Who won the Democratic Debate, night one? I’ll tell you in a bit, but first, some commentary on the debate itself.

I was very impressed with the first round (of two) of Democratic debates on Wednesday evening.

Photo by Joe Raedle/Getty Images

 I liked hearing Warren’s response to gun issues — her insistence on using research to develop an answer on what we can do on the topic will appeal to centrists as well as progressives in the party.

It was wonderful hearing candidates like Julian Castro and Beto O’Rourke speak in Spanish as well as in English, to demonstrate American inclusiveness and reject fear-based politics espoused by President Donald Trump.

Discussion on immigration, and the recognition of the sometimes deadly outcomes that migrants are facing as well as incredible hardships children are dealing with due to the administration’s policies, was spirited, emotional, and important.

And commentary about how this economy is doing well — for the wealthy elites, but not for the average citizen — had me clapping my hands toward my television screen.

Were there people who won or lost? Perhaps. And I wasn’t happy with every answer that candidates gave.

Yet the one issue that bothered me during the debate itself, which was not the fault of any candidate who took part in it, was the pace with which it moved at.

There wasn’t much that could be done about that — with 10 candidates onstage, movement from one question to the next, topic-to-topic, at a faster-than-usual pace was necessary.

However, the limitations of the program don’t change the fact that there was a glaring problem with it.
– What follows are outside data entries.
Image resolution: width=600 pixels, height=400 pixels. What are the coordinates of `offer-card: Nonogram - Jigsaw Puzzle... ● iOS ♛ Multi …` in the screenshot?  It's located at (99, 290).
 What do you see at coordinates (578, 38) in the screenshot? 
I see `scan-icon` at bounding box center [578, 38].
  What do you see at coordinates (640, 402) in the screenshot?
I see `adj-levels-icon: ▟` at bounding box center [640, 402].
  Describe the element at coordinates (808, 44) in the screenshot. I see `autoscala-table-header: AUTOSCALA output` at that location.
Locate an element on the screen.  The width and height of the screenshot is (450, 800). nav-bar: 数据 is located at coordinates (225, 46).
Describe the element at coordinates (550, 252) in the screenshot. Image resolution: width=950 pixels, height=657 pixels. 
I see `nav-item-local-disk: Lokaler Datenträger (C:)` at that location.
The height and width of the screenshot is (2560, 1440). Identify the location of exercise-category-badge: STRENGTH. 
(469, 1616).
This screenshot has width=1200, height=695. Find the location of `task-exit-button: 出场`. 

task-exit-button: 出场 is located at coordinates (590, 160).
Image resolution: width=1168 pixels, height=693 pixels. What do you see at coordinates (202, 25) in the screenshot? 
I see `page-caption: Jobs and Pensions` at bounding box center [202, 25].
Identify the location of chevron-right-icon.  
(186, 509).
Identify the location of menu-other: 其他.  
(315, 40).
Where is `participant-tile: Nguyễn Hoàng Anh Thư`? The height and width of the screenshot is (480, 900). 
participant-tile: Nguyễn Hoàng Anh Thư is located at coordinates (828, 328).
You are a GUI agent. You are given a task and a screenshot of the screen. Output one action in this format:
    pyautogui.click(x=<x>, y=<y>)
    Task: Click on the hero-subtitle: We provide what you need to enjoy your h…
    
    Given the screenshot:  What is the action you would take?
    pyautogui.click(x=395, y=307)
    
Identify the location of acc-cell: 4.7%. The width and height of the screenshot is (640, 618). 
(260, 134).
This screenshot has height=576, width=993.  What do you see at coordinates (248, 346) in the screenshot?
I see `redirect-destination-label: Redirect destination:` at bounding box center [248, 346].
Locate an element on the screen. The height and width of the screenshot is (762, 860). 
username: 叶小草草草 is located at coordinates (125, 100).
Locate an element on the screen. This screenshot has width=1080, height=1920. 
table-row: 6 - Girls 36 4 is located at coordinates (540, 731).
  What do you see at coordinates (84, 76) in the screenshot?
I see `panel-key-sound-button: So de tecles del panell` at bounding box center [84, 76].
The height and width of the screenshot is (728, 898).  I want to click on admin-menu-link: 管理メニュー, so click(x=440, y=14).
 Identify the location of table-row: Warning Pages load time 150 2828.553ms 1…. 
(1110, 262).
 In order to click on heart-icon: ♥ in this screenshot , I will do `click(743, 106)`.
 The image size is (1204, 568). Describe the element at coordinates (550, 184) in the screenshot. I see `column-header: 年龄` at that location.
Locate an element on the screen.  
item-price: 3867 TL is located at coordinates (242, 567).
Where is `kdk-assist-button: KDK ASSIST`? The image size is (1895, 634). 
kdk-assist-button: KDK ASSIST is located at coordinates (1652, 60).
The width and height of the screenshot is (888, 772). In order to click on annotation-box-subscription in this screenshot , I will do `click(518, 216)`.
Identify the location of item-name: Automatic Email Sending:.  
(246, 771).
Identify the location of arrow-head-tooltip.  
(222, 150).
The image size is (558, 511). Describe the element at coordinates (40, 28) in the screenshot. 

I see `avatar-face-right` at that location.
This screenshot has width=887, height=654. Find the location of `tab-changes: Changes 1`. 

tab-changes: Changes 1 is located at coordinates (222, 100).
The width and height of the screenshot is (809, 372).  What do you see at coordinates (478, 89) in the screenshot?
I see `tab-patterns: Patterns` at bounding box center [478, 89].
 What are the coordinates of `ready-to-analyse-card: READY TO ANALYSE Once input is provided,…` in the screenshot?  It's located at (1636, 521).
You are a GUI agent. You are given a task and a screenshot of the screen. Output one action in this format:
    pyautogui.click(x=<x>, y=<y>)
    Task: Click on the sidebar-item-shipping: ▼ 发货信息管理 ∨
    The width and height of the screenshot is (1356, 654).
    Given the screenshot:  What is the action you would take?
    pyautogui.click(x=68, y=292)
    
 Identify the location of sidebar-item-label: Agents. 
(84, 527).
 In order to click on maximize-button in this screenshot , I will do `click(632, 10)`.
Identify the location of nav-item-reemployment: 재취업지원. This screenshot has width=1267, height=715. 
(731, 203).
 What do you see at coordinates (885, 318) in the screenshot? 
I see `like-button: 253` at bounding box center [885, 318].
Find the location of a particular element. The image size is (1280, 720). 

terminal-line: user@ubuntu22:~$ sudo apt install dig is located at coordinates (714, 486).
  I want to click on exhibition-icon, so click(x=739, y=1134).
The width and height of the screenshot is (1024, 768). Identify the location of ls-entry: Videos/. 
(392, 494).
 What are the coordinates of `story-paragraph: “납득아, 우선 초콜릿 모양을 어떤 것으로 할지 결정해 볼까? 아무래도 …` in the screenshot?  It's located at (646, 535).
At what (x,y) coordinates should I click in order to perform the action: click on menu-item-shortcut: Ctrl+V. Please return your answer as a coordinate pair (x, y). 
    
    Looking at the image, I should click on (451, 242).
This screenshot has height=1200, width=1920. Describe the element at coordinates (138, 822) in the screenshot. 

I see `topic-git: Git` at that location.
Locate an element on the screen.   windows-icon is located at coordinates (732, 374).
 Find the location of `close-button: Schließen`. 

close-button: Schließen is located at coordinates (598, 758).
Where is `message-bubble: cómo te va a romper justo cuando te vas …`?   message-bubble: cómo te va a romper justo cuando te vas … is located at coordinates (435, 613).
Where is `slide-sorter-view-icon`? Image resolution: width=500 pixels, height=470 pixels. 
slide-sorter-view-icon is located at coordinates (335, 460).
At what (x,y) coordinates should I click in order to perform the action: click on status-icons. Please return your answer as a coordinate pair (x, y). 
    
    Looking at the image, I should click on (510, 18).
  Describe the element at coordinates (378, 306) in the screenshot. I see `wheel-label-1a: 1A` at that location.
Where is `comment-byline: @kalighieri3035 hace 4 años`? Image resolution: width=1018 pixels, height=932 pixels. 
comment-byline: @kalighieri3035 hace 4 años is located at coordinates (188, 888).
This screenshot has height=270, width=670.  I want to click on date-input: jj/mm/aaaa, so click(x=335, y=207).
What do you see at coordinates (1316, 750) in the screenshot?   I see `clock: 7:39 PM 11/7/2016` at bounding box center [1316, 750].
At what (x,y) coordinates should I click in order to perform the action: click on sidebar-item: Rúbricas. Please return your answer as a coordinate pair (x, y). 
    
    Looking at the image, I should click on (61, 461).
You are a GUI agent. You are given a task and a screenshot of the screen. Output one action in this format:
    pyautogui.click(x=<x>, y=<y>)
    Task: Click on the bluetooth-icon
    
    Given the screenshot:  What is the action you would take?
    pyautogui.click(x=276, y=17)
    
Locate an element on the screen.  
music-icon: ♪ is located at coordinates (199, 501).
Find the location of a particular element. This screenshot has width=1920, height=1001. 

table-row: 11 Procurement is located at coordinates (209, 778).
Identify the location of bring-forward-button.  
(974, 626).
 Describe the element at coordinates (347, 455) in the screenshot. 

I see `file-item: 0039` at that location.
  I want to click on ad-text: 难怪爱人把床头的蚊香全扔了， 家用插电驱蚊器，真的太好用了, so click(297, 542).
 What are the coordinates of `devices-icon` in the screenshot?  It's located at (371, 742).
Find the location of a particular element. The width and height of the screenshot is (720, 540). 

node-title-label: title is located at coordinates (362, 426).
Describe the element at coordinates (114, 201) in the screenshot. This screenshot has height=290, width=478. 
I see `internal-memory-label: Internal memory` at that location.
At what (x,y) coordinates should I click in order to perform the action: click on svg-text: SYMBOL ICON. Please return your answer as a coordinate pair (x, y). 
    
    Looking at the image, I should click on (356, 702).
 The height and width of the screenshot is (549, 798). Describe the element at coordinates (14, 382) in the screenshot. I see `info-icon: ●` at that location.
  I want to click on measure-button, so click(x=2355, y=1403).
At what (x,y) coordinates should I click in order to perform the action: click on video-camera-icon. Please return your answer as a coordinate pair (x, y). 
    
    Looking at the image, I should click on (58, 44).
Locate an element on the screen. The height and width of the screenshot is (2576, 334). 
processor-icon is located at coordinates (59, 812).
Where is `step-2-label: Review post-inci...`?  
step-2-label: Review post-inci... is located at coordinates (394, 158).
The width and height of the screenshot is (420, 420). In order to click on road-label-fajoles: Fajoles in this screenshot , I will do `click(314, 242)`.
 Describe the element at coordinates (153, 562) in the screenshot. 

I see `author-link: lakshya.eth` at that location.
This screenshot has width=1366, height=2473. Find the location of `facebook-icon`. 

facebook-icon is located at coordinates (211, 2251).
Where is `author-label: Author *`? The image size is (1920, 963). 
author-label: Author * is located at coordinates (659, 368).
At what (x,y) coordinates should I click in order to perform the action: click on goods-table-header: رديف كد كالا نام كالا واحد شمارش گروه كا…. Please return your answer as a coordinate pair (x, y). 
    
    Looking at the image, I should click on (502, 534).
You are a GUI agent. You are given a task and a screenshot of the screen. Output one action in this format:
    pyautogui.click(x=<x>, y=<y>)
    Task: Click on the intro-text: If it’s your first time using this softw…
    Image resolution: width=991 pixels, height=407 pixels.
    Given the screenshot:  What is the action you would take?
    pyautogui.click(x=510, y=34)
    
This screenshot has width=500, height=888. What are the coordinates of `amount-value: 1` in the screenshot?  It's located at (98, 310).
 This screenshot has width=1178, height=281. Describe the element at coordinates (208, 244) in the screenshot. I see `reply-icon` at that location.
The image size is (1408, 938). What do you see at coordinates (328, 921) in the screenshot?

Call me old-fashioned, but I like debates that allow me a second or two to think about what I just heard from a candidate. We can’t get that from a debate platform where there’s 10 people trying their hardest to stand out.

How does this get resolved? Some of the candidates on that stage need to be honest with themselves and ask: ‘do I belong on this debate stage, or could my talents be better used elsewhere, either with the office or position I presently hold or by seeking higher office elsewhere?’ The DNC will also be taking steps in the next debate to winnow the field a bit — steps that will probably help in the long-run, but could also do a disservice to candidates who deserve to be heard from.

But 10 candidates is just too much. And while I’m looking forward to hearing what the other 10 have to say on Thursday night, I’m also going to ready my ibuprofen bottle ahead of the second round of the debate, to deal with the impending headache that the format and pacing will inevitably create for the second night in a row.

OK, so who do I think won? Here’s my quick analysis of who won, who improved, and who had a surprising loss at the debate. Some will agree, others will vehemently disagree:

Elizabeth Warren. Warren’s big moment was calling gun deaths in the United States a health crisis. But she avoided what many top tier candidates have done in the past: making a mistake in her remarks (on that topic and others) that could have hurt her chances moving forward. I felt like, if you had to pick a winner on Wednesday, she’s the one.

Julian Castro. The former HUD Secretary improved his status after Wednesday night’s debate. His remarks were spirited but thoughtful for the Democratic base, and we shouldn’t expect him to be dropping out anytime soon. Nor should he: after hearing him speak, many Americans likely want to hear more from him.

Beto O’Rourke. The former Congressman from Texas who came close to unseating Republican Sen. Ted Cruz last year disappointed, in my mind, during the debate in Miami. Speaking in Spanish was impressive and smart, but he didn’t have any memorable moments beyond that. His performance was lacking, when it needed to be invigorating for him to be considered a top-tier candidate once again.